A tsvector needs to be queried in a special way. As such, the Postgres development team has created tsquery. This is also another data structure, but it is used as a query for our tsvector The to_tsquery() function can be used to convert plain strings into a tsquery.

Step 4: Ranking

After we have retrieved the information from our tsvector, we have to rank it by relevance. In different contexts, “relevance” can mean a lot of things. However, for our example we can assume that the “cover density” of our query is our relevance. The ts_rank_cd is a function that does exactly that, so we will use it in combination with that was mentioned above so that we can order our results by relevance.

ℹ️ Notice: Make sure to look into the other option ts_rank too, which orders on frequency of lexemes rather than cover density.
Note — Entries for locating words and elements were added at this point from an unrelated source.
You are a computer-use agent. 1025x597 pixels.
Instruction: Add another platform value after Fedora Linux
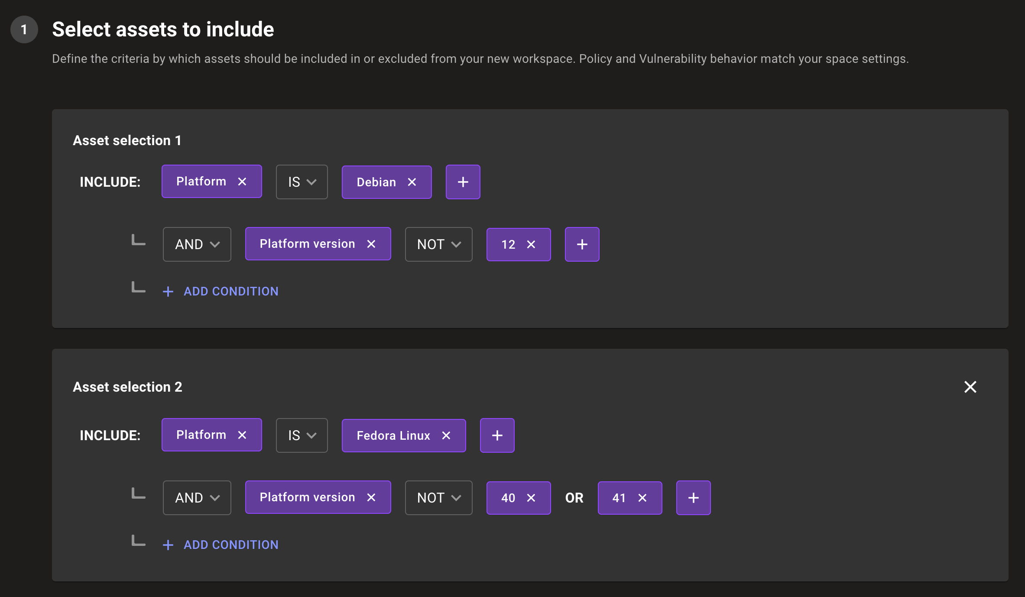point(497,435)
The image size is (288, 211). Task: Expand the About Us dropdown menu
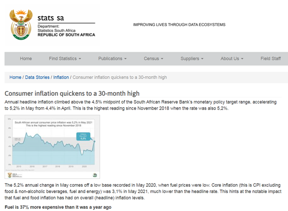click(x=232, y=58)
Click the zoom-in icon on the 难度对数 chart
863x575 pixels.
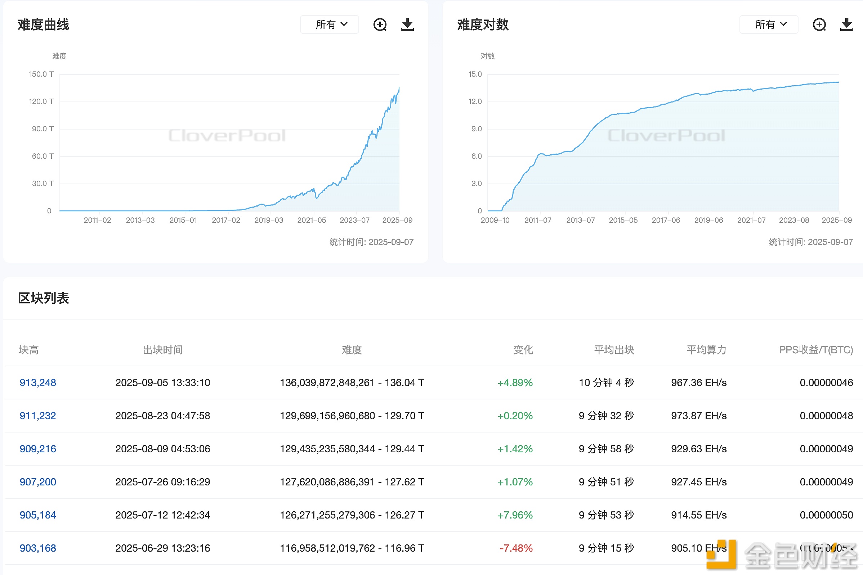point(819,24)
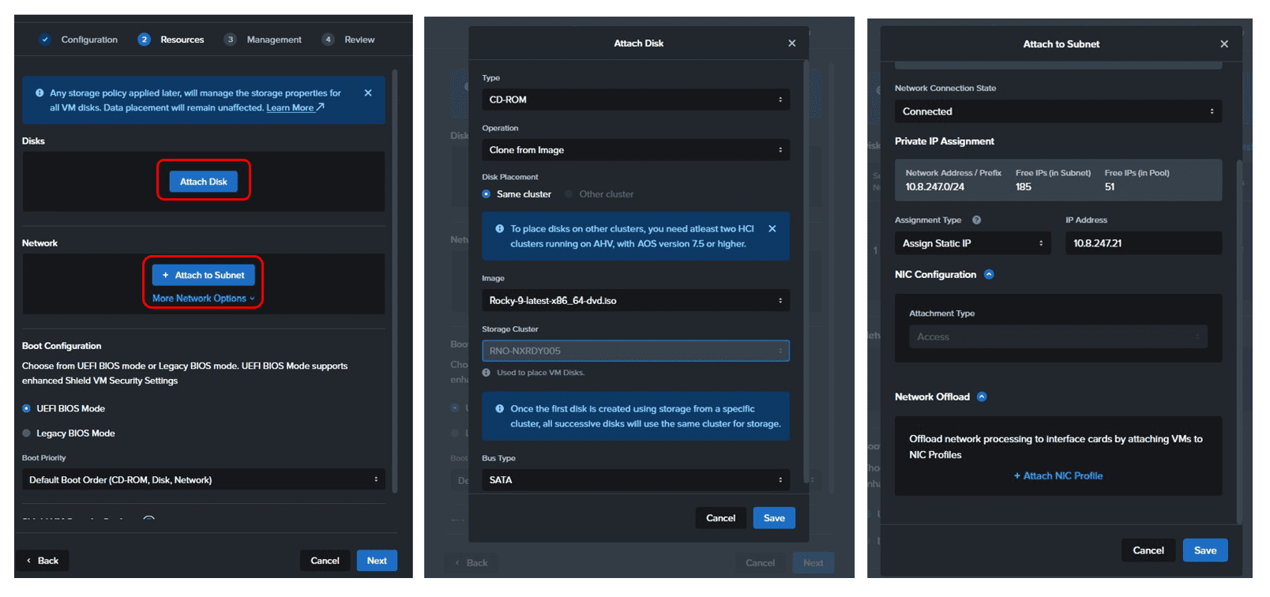Screen dimensions: 1270x597
Task: Select Legacy BIOS Mode radio button
Action: (x=26, y=434)
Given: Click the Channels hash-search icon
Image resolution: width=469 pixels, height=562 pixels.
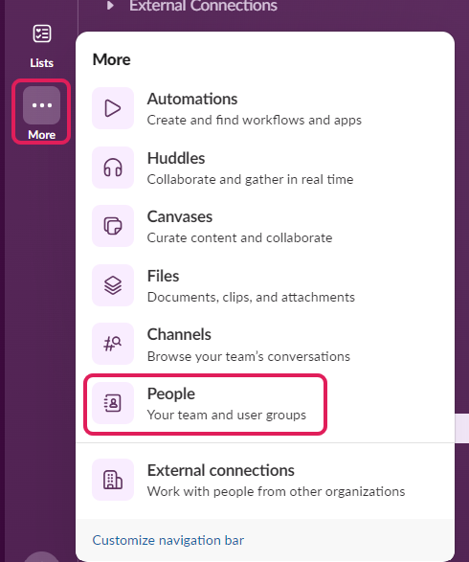Looking at the screenshot, I should click(113, 344).
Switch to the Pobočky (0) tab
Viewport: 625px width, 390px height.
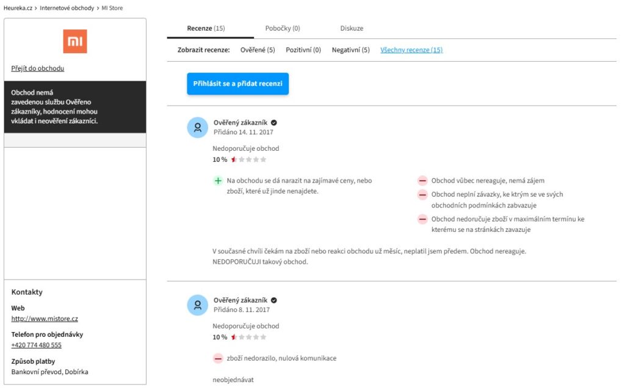283,28
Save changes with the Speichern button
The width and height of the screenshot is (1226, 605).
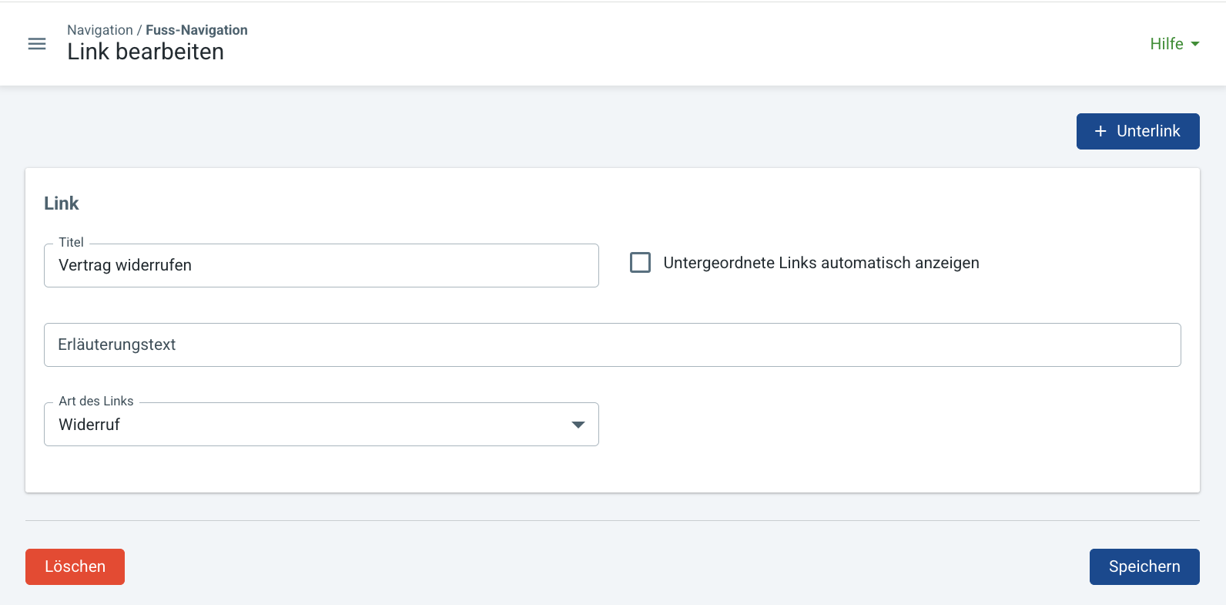(x=1144, y=566)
Step 5: Building the Query

Let’s begin with a SELECT statement:

SELECT ts_rank_cd(to_tsvector(USER_MESSAGE),
  to_tsquery(:query)) AS relevance
FROM USER_DATA

There’s a lot to unpack here. Let’s take it step by step and see what the query is doing:

  1. Selecting the USER_MESSAGE column from the table USER_DATA
  2. Converting USER_MESSAGE entries to a tsvector
  3. Taking in some keyword :query (note the colon) and converting it into a tsquery
  4. Wrapping this vector and query with ts_rank_cd for ranking purposes

🚫 Danger: In this state, our query has a big problem! Currently it just selects the relevance from every row in the table without actually doing any filtering. Luckily, this is where the match operator @@ comes in.
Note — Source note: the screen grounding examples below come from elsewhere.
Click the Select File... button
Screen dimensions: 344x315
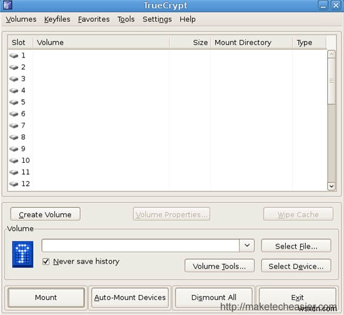[296, 246]
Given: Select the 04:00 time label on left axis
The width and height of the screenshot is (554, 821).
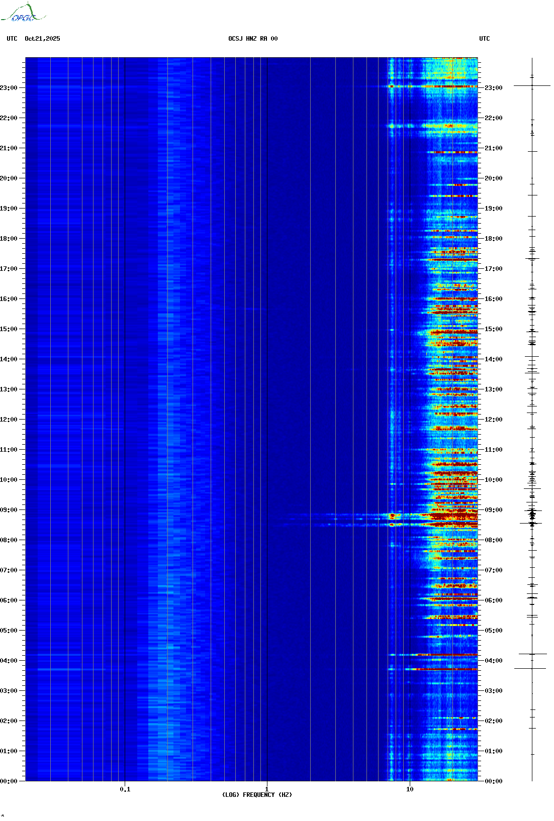Looking at the screenshot, I should click(9, 661).
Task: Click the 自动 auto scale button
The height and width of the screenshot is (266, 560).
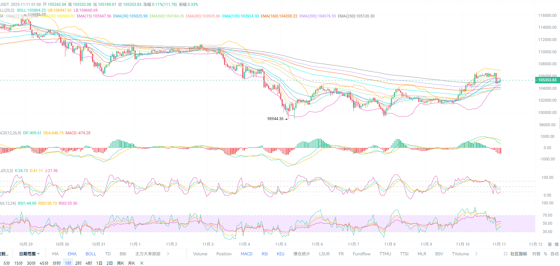Action: click(555, 254)
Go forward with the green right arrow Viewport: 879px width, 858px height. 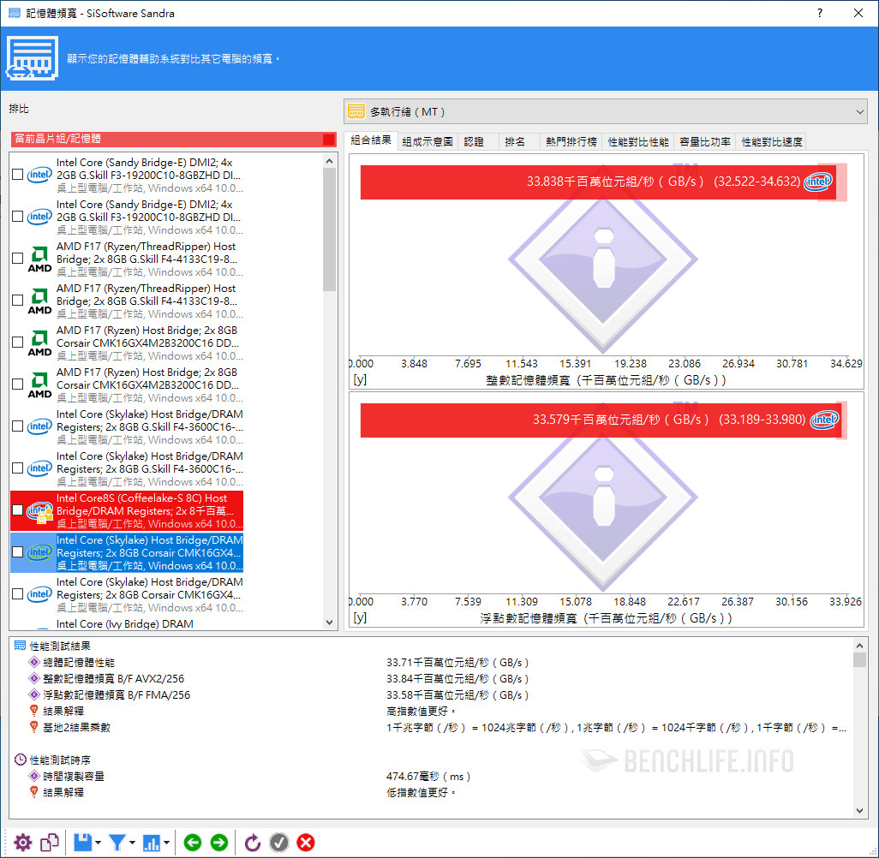click(x=219, y=843)
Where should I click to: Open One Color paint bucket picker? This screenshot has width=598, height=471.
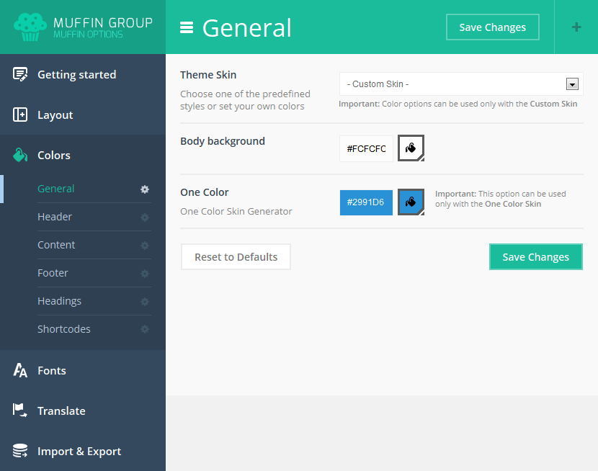coord(411,202)
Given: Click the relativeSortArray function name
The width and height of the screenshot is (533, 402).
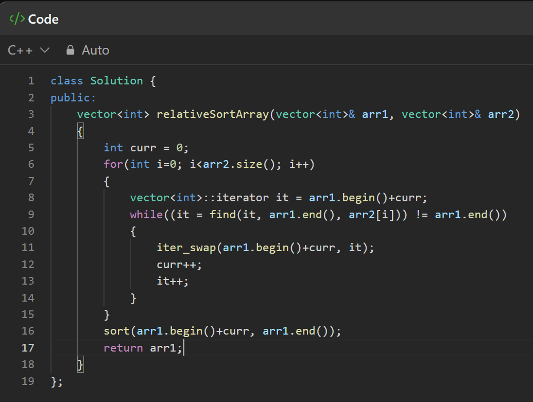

The match operator @@ has a simple purpose: it returns true if a tsvector matches a tsquery. Thus, we can use it to filter our results by adding this condition to our query:

WHERE USER_MESSAGE @@ to_tsquery(:query)

To clean up our query some more, we can tell it to return only the top 5 most relevant results:

ORDER BY relevance DESC
FETCH FIRST 5 ROWS ONLY;

Now we have all the parts we need to complete our query. Let’s put it together:

SELECT ts_rank_cd(to_tsvector(USER_MESSAGE),
  to_tsquery(:query)) relevance, USER_ID
FROM USER_DATA
WHERE USER_MESSAGE @@ to_tsquery(:query)
ORDER BY relevance DESC
FETCH FIRST 5 ROWS ONLY;

And of course, don’t forget to replace :query with your query, or inject it using whatever method works for you.

Closing Thoughts

And just like that, we’ve completed the Project Manager’s request with only a bit of effort! Batty 🦇’s clients will now remain happy, until the next fun idea of course.

There’s a lot of fine-tuning you can do, but if you want a simple method to search quickly without refactoring a large part of your system, this is one of simplest ways you can do it if your application is running on Postgres.

Refer to the documentation links above for extra reading material, as there is too much to cover in one article.